**Consigne donnée:**
Recopiez à l'identique toutes les lignes de la liste ci-dessous, sans reproduire les images dans votre réponse.

━━━━━━━━━━━━━━━━━━━━━━━━━━━━━━

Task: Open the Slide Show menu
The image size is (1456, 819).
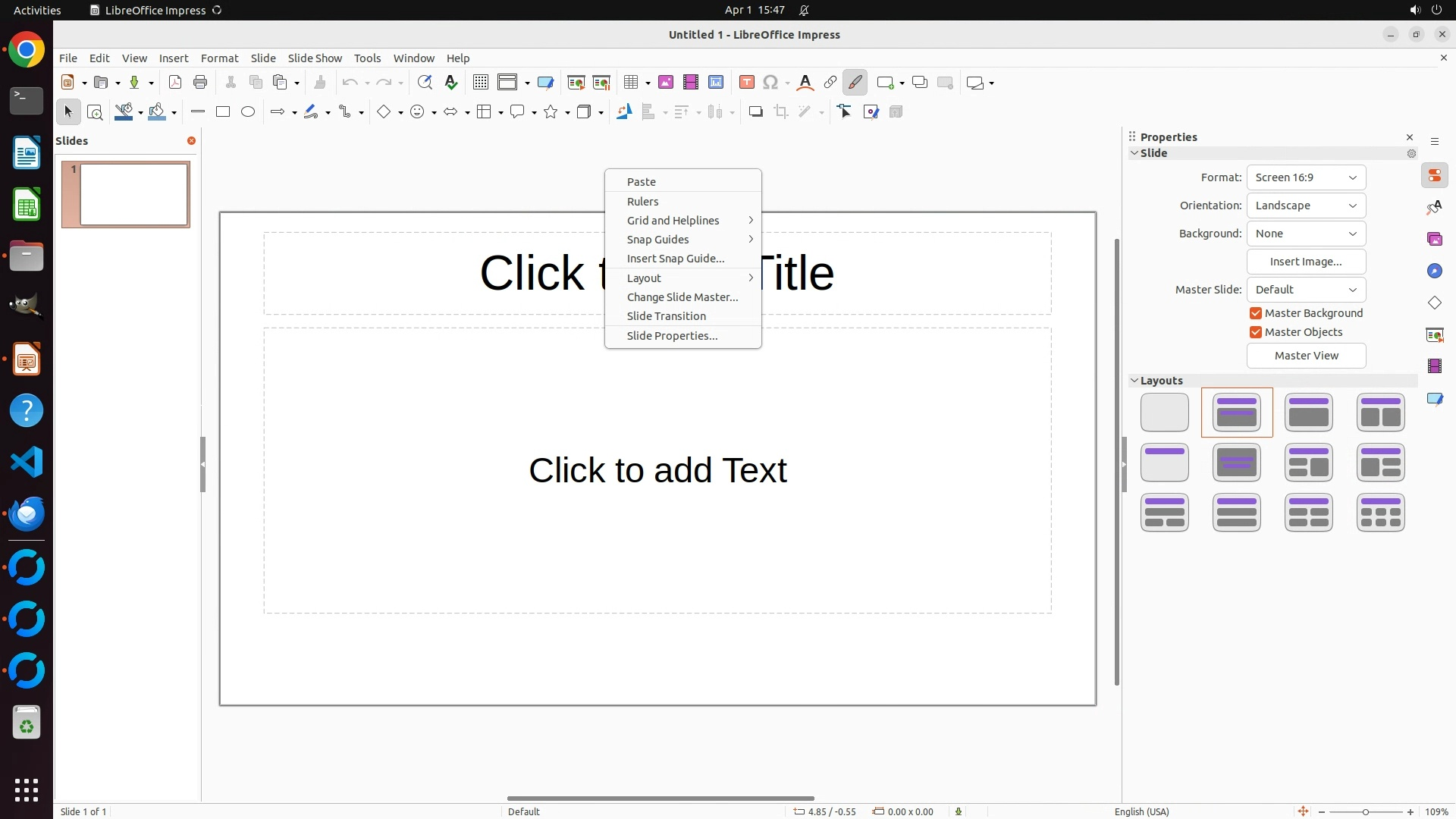Action: tap(315, 58)
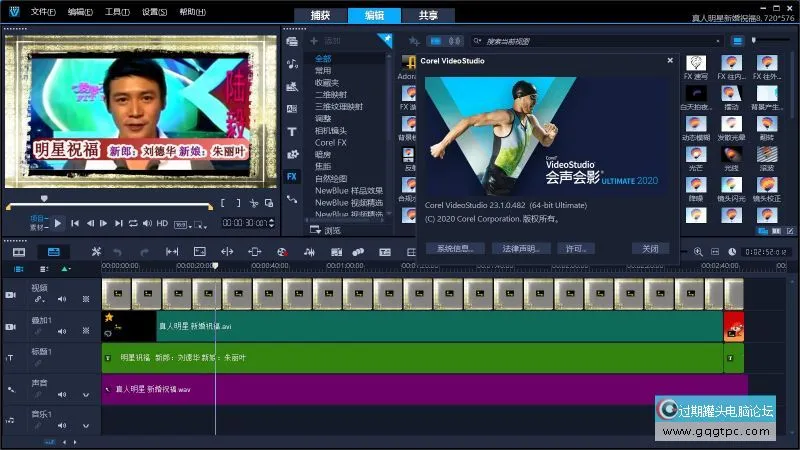
Task: Select the 相机镜头 filter category
Action: [331, 131]

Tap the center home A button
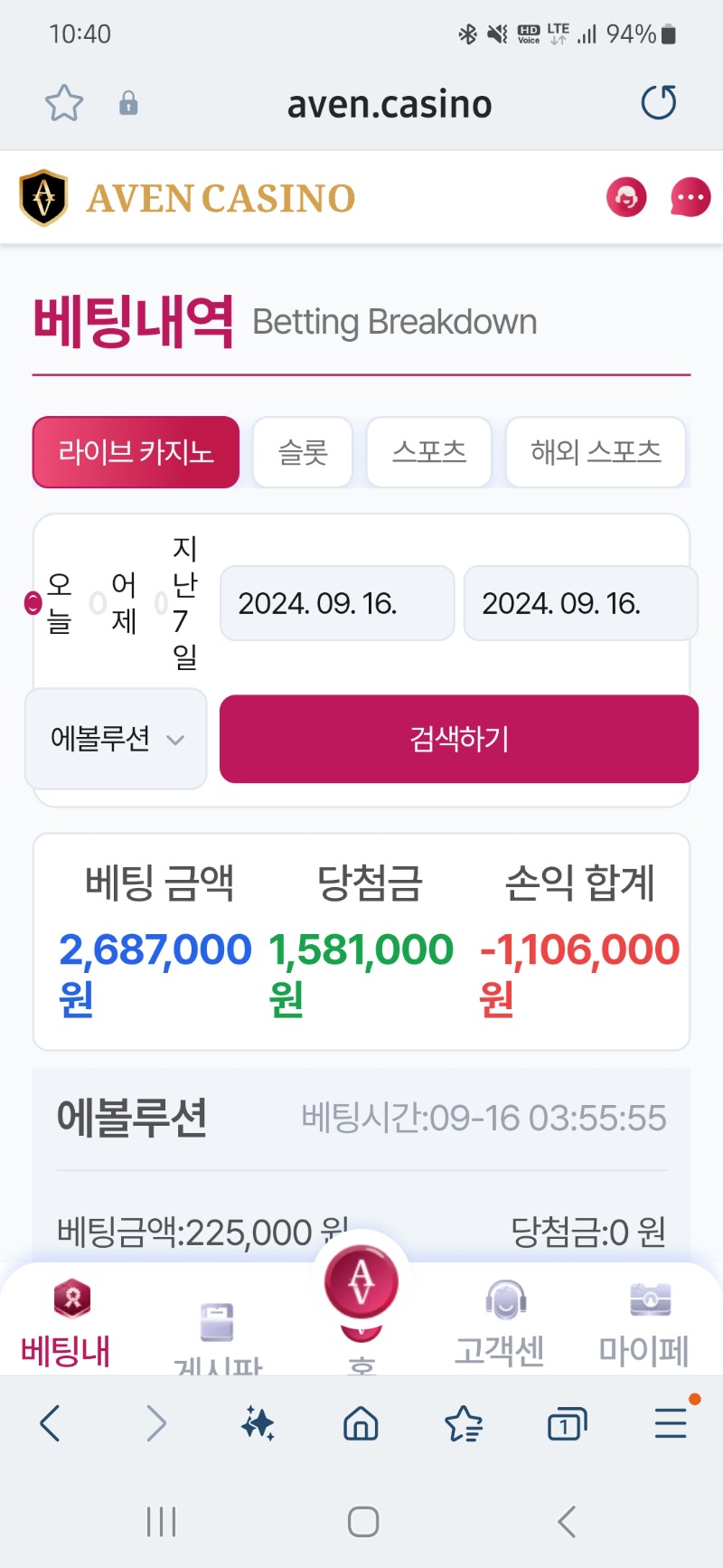click(362, 1280)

━━━━━━━━━━━━━━━━━━━━━━━━━━━━━━

**Solution proposée:**
Task: Open the Slide Show menu
The image size is (1456, 819).
Action: tap(315, 58)
Task: Select the 相机镜头 filter category
Action: [331, 131]

Tap the center home A button
click(362, 1280)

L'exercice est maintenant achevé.